→ Assignment
The required output is the line containing "Where should I click to: Select Email" followed by every later line through the end of the data, all reproduced exactly.

(Stored items)
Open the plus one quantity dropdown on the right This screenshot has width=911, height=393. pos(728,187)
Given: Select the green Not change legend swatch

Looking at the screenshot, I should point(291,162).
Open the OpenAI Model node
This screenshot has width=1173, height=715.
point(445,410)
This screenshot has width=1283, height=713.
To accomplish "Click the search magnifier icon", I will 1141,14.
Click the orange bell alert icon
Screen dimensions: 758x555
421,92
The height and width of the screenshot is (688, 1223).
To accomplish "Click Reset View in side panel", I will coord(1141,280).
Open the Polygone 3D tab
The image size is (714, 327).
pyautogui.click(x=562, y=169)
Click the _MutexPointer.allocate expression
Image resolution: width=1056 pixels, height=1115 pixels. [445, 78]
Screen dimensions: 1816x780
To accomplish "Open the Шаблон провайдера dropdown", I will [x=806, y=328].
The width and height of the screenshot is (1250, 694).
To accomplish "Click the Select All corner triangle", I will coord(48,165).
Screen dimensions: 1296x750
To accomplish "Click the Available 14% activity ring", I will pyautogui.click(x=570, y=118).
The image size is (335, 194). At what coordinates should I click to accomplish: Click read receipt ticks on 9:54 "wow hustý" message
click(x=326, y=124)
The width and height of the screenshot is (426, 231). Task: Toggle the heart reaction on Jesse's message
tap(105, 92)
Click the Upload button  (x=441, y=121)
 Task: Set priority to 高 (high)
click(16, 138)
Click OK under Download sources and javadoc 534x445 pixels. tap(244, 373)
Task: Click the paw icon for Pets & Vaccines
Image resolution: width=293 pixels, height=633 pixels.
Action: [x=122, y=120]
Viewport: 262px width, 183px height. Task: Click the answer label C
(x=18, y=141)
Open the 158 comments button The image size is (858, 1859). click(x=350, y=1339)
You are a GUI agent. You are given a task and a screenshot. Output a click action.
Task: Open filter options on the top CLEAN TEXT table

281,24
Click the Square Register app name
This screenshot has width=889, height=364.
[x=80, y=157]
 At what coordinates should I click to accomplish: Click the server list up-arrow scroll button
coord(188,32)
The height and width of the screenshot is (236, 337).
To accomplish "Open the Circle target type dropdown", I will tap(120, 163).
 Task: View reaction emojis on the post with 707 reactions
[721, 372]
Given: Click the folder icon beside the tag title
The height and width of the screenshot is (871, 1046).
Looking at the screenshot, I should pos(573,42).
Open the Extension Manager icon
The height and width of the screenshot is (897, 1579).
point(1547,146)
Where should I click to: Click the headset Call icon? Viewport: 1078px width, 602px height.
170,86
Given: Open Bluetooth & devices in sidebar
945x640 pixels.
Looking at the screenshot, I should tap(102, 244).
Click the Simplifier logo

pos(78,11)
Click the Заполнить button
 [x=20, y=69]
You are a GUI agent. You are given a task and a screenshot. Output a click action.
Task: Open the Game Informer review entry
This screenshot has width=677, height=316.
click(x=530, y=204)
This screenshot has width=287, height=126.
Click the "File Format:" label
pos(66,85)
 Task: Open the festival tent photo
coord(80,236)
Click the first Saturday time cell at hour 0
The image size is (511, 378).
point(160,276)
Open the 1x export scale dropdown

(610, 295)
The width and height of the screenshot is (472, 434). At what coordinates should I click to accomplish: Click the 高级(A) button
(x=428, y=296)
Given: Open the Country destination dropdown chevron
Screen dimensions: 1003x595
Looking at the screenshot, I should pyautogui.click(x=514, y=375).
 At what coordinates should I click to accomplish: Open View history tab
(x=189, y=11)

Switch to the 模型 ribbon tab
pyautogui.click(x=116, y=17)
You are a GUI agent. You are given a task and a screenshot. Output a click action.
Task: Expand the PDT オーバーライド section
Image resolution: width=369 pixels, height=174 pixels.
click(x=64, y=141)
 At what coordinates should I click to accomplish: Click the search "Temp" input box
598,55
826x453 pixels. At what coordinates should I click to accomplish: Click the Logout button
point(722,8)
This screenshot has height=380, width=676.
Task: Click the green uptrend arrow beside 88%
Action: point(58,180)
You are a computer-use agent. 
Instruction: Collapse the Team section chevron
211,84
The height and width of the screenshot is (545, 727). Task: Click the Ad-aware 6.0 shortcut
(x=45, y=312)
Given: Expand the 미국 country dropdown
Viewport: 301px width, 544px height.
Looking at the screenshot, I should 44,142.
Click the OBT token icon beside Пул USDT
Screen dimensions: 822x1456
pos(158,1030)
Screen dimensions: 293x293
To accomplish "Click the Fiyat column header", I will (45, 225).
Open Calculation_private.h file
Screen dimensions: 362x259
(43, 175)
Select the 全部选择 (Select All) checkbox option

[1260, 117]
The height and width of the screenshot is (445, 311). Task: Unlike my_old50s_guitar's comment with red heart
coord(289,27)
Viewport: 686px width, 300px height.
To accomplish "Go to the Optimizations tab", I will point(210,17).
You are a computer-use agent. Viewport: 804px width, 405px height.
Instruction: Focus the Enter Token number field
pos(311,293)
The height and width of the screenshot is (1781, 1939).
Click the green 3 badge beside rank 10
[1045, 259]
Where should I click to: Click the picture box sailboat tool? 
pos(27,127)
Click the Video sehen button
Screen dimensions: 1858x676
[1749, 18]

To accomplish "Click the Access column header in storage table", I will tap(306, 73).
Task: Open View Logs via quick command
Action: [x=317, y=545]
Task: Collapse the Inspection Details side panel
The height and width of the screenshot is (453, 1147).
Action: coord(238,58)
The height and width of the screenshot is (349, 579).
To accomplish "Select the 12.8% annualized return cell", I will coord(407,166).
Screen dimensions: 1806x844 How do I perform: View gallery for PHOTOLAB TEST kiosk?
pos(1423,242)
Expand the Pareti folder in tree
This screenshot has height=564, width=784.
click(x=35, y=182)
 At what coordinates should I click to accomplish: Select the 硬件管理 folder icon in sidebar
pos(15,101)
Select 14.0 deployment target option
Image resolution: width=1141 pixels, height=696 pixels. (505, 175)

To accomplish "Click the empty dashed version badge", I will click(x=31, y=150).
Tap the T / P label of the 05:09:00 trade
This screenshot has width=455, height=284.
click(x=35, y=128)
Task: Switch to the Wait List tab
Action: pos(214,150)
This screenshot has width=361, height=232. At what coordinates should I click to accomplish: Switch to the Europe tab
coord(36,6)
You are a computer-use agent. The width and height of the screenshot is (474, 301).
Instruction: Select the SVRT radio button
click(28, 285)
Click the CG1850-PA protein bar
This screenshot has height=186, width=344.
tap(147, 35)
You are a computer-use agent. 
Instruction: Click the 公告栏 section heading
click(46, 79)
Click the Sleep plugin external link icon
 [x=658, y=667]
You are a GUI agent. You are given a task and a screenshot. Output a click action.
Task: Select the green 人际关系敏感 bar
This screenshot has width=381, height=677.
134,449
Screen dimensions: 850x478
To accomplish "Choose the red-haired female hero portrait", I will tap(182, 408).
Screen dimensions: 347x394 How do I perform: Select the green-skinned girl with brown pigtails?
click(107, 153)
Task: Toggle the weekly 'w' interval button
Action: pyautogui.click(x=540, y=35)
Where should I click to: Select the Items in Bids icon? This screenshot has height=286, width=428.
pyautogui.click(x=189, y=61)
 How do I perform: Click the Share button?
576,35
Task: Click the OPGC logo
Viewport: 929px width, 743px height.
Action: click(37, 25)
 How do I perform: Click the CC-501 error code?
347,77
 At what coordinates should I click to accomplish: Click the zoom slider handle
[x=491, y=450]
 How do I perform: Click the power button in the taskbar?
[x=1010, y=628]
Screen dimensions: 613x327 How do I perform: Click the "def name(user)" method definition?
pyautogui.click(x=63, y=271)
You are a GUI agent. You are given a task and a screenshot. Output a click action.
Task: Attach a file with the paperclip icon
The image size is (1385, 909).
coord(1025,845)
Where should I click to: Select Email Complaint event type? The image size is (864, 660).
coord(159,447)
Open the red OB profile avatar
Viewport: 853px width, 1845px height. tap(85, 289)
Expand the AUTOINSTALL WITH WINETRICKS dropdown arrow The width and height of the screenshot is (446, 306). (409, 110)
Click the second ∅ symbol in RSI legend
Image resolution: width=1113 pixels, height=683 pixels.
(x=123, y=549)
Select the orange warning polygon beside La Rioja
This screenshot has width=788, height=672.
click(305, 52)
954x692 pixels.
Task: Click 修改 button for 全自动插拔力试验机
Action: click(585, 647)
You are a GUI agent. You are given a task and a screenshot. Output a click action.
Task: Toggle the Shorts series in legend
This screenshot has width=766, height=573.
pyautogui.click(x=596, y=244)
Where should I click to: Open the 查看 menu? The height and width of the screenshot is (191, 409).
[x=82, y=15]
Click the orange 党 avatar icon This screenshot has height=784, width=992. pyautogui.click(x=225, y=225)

→ The answer
Where should I click to: Select Email Complaint event type? The image size is (864, 660).
coord(159,447)
Open the red OB profile avatar
Viewport: 853px width, 1845px height. tap(85, 289)
Expand the AUTOINSTALL WITH WINETRICKS dropdown arrow The width and height of the screenshot is (446, 306). (409, 110)
Click the second ∅ symbol in RSI legend
Image resolution: width=1113 pixels, height=683 pixels.
(x=123, y=549)
Select the orange warning polygon beside La Rioja
This screenshot has width=788, height=672.
click(305, 52)
954x692 pixels.
Task: Click 修改 button for 全自动插拔力试验机
Action: click(585, 647)
You are a GUI agent. You are given a task and a screenshot. Output a click action.
Task: Toggle the Shorts series in legend
This screenshot has width=766, height=573.
pyautogui.click(x=596, y=244)
Where should I click to: Open the 查看 menu? The height and width of the screenshot is (191, 409).
[x=82, y=15]
Click the orange 党 avatar icon This screenshot has height=784, width=992. pyautogui.click(x=225, y=225)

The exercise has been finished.